WHAT THE TASK REQUIRES: Extract every item below, reproducing each of its lines verbatim and without alteration.

DATA SUPPLIED:
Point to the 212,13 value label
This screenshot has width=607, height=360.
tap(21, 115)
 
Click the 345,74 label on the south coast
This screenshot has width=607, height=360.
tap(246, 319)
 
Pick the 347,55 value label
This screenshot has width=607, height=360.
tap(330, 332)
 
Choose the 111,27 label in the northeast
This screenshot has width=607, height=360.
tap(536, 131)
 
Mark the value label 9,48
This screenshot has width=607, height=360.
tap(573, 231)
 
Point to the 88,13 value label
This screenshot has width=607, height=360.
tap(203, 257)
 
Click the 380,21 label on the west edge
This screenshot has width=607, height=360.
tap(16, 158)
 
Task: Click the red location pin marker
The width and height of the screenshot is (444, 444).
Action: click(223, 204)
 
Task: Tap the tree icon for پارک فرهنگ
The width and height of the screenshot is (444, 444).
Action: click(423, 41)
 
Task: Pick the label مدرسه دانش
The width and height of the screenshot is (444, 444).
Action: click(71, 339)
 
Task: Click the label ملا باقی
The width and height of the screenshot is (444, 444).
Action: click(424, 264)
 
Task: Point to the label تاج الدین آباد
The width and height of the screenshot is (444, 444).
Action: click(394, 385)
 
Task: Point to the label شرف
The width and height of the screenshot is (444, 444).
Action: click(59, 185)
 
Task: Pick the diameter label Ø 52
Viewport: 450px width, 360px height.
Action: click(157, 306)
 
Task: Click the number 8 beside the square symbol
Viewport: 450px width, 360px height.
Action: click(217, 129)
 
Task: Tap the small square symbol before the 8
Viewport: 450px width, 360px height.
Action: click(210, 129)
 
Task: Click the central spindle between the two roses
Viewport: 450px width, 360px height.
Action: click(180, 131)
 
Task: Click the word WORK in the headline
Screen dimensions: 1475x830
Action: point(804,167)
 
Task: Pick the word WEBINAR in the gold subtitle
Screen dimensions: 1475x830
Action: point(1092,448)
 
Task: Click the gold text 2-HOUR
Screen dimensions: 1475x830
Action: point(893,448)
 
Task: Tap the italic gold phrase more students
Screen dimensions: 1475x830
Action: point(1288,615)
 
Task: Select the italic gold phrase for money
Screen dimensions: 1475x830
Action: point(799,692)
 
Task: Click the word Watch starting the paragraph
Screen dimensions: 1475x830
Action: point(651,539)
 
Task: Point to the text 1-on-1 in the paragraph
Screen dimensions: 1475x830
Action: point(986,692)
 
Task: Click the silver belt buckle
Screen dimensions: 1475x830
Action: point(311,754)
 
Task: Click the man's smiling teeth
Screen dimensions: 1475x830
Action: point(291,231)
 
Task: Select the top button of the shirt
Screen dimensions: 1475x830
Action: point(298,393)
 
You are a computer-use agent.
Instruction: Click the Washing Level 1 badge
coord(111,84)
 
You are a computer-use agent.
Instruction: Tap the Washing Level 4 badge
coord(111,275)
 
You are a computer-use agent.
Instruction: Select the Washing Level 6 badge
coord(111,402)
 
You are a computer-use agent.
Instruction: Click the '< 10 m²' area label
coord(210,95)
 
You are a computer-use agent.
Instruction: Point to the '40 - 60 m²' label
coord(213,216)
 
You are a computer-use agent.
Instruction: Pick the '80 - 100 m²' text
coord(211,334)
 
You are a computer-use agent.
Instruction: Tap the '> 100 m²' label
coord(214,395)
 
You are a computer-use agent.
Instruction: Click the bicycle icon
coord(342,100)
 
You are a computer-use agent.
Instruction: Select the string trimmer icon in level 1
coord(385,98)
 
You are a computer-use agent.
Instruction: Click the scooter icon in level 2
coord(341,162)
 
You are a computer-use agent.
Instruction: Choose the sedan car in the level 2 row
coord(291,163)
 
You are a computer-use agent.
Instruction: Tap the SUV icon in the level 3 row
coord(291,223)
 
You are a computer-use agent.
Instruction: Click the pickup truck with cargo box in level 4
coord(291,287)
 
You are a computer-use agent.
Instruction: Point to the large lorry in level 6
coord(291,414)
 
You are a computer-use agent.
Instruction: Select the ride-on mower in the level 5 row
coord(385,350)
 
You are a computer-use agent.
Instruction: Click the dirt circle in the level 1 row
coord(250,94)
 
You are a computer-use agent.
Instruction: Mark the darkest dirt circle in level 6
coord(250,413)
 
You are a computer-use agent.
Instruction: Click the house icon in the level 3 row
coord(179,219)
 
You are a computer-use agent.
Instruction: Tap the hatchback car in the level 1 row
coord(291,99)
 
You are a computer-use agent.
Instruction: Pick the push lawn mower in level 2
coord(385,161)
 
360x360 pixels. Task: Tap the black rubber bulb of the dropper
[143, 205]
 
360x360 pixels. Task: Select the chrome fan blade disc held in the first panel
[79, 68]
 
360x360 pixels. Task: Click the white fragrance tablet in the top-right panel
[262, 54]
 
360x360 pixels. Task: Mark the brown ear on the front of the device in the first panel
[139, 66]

COMPLETED EXERCISE:
Point to the 212,13 value label
This screenshot has width=607, height=360.
tap(21, 115)
 
Click the 345,74 label on the south coast
This screenshot has width=607, height=360.
tap(246, 319)
 
Pick the 347,55 value label
This screenshot has width=607, height=360.
tap(330, 332)
 
Choose the 111,27 label in the northeast
This screenshot has width=607, height=360.
tap(536, 131)
 
Mark the value label 9,48
This screenshot has width=607, height=360.
tap(573, 231)
 
Point to the 88,13 value label
This screenshot has width=607, height=360.
tap(203, 257)
 
Click the 380,21 label on the west edge
This screenshot has width=607, height=360.
tap(16, 158)
 
Task: Click the red location pin marker
The width and height of the screenshot is (444, 444).
Action: click(223, 204)
 
Task: Tap the tree icon for پارک فرهنگ
The width and height of the screenshot is (444, 444).
Action: click(423, 41)
 
Task: Pick the label مدرسه دانش
The width and height of the screenshot is (444, 444).
Action: click(71, 339)
 
Task: Click the label ملا باقی
The width and height of the screenshot is (444, 444).
Action: click(424, 264)
 
Task: Point to the label تاج الدین آباد
The width and height of the screenshot is (444, 444).
Action: click(394, 385)
 
Task: Point to the label شرف
The width and height of the screenshot is (444, 444).
Action: click(59, 185)
 
Task: Pick the diameter label Ø 52
Viewport: 450px width, 360px height.
Action: click(157, 306)
 
Task: Click the number 8 beside the square symbol
Viewport: 450px width, 360px height.
Action: click(217, 129)
 
Task: Tap the small square symbol before the 8
Viewport: 450px width, 360px height.
Action: click(210, 129)
 
Task: Click the central spindle between the two roses
Viewport: 450px width, 360px height.
Action: click(180, 131)
 
Task: Click the word WORK in the headline
Screen dimensions: 1475x830
Action: point(804,167)
 
Task: Pick the word WEBINAR in the gold subtitle
Screen dimensions: 1475x830
Action: point(1092,448)
 
Task: Click the gold text 2-HOUR
Screen dimensions: 1475x830
Action: point(893,448)
 
Task: Tap the italic gold phrase more students
Screen dimensions: 1475x830
Action: point(1288,615)
 
Task: Select the italic gold phrase for money
Screen dimensions: 1475x830
Action: point(799,692)
 
Task: Click the word Watch starting the paragraph
Screen dimensions: 1475x830
Action: point(651,539)
 
Task: Point to the text 1-on-1 in the paragraph
Screen dimensions: 1475x830
Action: point(986,692)
 
Task: Click the silver belt buckle
Screen dimensions: 1475x830
Action: point(311,754)
 
Task: Click the man's smiling teeth
Screen dimensions: 1475x830
Action: point(291,231)
 
Task: Select the top button of the shirt
Screen dimensions: 1475x830
Action: point(298,393)
 
You are a computer-use agent.
Instruction: Click the Washing Level 1 badge
coord(111,84)
 
You are a computer-use agent.
Instruction: Tap the Washing Level 4 badge
coord(111,275)
 
You are a computer-use agent.
Instruction: Select the Washing Level 6 badge
coord(111,402)
 
You are a computer-use agent.
Instruction: Click the '< 10 m²' area label
coord(210,95)
 
You are a computer-use agent.
Instruction: Point to the '40 - 60 m²' label
coord(213,216)
 
You are a computer-use agent.
Instruction: Pick the '80 - 100 m²' text
coord(211,334)
 
You are a computer-use agent.
Instruction: Tap the '> 100 m²' label
coord(214,395)
 
You are a computer-use agent.
Instruction: Click the bicycle icon
coord(342,100)
 
You are a computer-use agent.
Instruction: Select the string trimmer icon in level 1
coord(385,98)
 
You are a computer-use agent.
Instruction: Click the scooter icon in level 2
coord(341,162)
 
You are a computer-use agent.
Instruction: Choose the sedan car in the level 2 row
coord(291,163)
 
You are a computer-use agent.
Instruction: Tap the SUV icon in the level 3 row
coord(291,223)
 
You are a computer-use agent.
Instruction: Click the pickup truck with cargo box in level 4
coord(291,287)
 
You are a computer-use agent.
Instruction: Point to the large lorry in level 6
coord(291,414)
 
You are a computer-use agent.
Instruction: Select the ride-on mower in the level 5 row
coord(385,350)
 
You are a computer-use agent.
Instruction: Click the dirt circle in the level 1 row
coord(250,94)
 
You are a computer-use agent.
Instruction: Mark the darkest dirt circle in level 6
coord(250,413)
 
You are a computer-use agent.
Instruction: Click the house icon in the level 3 row
coord(179,219)
 
You are a computer-use agent.
Instruction: Tap the hatchback car in the level 1 row
coord(291,99)
 
You are a computer-use agent.
Instruction: Pick the push lawn mower in level 2
coord(385,161)
 
360x360 pixels. Task: Tap the black rubber bulb of the dropper
[143, 205]
 
360x360 pixels. Task: Select the chrome fan blade disc held in the first panel
[79, 68]
 
360x360 pixels. Task: Click the white fragrance tablet in the top-right panel
[262, 54]
 
360x360 pixels. Task: Mark the brown ear on the front of the device in the first panel
[139, 66]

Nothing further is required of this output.